Life on the Farm
Why chickens at a school? We thought it would be great if the students of Jackson City could witness first hand where our food comes from. Chicken nuggets just don’t fall from the sky and eggs just don’t appear at the store. We feel that it’s imperative that our kids start learning at an early the age the importance of healthy food choices and the benefits you reap when you work hard. Another lesson we hope to relay: don’t be scared of the unknown. A few of my students really do enjoy raising their own chickens at home, and many are extremely knowledgeable in this agriculture glory! Plus, chickens are a wonderful addition to any garden.
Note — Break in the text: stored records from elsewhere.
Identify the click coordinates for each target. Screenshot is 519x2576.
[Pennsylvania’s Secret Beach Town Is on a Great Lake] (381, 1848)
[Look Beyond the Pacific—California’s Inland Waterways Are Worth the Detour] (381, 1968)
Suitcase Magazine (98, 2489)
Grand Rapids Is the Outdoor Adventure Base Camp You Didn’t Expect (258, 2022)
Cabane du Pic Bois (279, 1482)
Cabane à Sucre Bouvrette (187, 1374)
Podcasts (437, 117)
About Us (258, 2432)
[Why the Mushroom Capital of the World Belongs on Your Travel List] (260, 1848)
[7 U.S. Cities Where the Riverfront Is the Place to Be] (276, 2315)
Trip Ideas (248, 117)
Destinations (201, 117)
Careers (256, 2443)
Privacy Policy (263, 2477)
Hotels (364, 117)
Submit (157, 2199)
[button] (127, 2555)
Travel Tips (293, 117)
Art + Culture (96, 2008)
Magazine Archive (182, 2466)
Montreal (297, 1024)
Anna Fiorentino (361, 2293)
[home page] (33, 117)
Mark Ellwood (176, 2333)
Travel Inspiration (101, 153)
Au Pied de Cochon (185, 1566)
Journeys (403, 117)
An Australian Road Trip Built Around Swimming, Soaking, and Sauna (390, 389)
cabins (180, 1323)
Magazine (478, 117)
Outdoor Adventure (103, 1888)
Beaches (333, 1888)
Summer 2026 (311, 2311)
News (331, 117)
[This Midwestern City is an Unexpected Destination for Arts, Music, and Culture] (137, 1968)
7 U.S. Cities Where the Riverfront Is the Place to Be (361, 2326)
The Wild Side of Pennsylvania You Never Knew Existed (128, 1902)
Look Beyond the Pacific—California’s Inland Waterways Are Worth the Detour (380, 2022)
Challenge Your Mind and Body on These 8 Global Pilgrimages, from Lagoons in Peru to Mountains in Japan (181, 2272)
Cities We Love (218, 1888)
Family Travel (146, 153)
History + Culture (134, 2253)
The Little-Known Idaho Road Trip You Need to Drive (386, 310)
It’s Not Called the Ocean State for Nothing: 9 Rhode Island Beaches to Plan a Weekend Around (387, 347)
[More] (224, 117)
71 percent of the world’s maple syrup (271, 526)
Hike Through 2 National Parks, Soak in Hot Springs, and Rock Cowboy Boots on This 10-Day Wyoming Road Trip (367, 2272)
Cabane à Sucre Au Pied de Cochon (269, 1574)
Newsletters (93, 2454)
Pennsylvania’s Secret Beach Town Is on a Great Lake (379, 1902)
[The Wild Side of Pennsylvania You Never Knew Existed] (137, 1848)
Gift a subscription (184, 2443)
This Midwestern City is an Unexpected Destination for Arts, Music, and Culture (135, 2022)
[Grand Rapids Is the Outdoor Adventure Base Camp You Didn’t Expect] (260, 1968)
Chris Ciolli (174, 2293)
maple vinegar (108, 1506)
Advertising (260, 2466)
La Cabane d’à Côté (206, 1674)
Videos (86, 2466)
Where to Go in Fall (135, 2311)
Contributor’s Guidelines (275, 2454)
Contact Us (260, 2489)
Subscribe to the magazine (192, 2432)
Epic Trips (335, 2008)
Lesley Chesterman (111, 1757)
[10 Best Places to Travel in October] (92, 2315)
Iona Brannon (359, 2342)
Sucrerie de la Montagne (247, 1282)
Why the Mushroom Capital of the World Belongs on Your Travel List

The chickens eat bugs off of the plants, their droppings are a wonderful addition to our compost, which can then be added back into our garden soil in the fall and the cycle continues. The bonus is that our free range, all organic chickens will produce the best eggs out there if given this grant. And they are just fun. Schoolyard chicken coops are not just for rural schools. Inner-city schools, such as Chicago and New York City, are including chickens as a part of curriculum to provide students with hands-on experience with agriculture. For many classrooms, education involving backyard chickens goes far beyond the textbook. This will also be so beneficial in starting our Agriculture Classes and sustaining it for years to come. Not only will this class benefit, but with a good structural chicken coop, we will be able to keep this for years and children all throughout the school will benefit from this great opportunity.
“GREEN” With Innovation
This year I will be teaching our very first Agricultural Science Class at Jackson City School and I have never been more excited! We have graciously been given a plot of land in our community to tend to and garden. My plans are to start a greenhouse business and have a year-round supply of fruits, vegetables, and flowering plants for my students to run their own business. With this greenhouse and supplies grant, it will aid in helping us start our plants indoors and have a business up and running before school is out of session. It will also help our students understand the importance of working hard to make a profit and learning how to take care and nurture plants to benefit from the best profit possible. This picture below shows the raised bed (we have 3) that we are fortunate to have. We currently do not have our greenhouse in, so this is a picture of my AG students working to plant fall produce at the beginning of this year.
Preserving Our Heritage
There’s something special about a fresh jar of homemade jam in the winter – toasting some fresh bread, sipping a hot beverage and heading out to meet the day. Or what about biting into a crispy pickle from those extra cucumbers or green beans you harvested over summer? Sometimes it’s that tasty snack that gets you through the day. I have been lucky enough to be a part of our first Agriculture Science class here at Jackson Independent School. One my main goals is to teach my students a way of life that is becoming a part of our past, rather than an everyday part of our life like our grandparents taught us. I would like to bring certain Appalachian ways back into the classroom with my agriculture class. In doing so with this wonderful grant, I will have the ability to teach my students how to properly can and preserve the foods we grow throughout the year to help build a sustainable Farmers Market year after year with the funds we receive.